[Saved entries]
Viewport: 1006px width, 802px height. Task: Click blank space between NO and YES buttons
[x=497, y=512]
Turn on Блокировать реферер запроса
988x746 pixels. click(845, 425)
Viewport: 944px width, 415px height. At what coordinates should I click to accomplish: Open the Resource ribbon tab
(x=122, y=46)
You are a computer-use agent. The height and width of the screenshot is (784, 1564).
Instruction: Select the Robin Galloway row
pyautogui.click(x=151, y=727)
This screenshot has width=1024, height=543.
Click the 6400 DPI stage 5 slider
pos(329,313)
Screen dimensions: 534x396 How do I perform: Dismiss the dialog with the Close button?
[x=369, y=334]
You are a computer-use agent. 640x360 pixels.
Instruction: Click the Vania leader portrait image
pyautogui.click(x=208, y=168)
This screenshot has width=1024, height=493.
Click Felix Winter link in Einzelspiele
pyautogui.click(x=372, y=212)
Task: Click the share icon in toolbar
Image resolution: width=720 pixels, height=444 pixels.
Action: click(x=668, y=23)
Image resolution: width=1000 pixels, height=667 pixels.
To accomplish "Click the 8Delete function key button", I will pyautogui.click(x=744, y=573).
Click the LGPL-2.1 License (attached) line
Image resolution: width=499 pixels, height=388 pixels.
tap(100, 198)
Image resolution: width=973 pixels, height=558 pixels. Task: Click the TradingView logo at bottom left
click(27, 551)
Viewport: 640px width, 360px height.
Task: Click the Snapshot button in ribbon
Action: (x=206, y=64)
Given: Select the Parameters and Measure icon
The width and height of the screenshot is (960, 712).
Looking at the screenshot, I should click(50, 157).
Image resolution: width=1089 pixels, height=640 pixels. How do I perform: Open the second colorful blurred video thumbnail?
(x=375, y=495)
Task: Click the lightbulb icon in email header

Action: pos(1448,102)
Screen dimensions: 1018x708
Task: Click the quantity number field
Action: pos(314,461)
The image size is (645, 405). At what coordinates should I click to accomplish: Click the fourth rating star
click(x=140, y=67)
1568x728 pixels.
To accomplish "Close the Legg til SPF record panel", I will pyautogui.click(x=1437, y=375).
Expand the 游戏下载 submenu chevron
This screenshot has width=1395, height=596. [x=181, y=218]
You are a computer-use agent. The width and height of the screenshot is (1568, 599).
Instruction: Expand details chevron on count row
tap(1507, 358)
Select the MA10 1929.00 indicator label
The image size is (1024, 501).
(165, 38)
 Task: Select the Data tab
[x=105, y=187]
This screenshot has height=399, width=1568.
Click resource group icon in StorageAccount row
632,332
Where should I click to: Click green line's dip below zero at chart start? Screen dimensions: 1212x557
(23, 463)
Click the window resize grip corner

> **PROBLEM TO WORK ON**: Only lines with the word "agent" are needed. Copy them from the preceding records.

> **RESPONSE BELOW**:
You are a computer-use agent. The height and width of the screenshot is (784, 1564).
You are a computer-use agent. 640x360 pixels.
You are a computer-use agent. The width and height of the screenshot is (1568, 599).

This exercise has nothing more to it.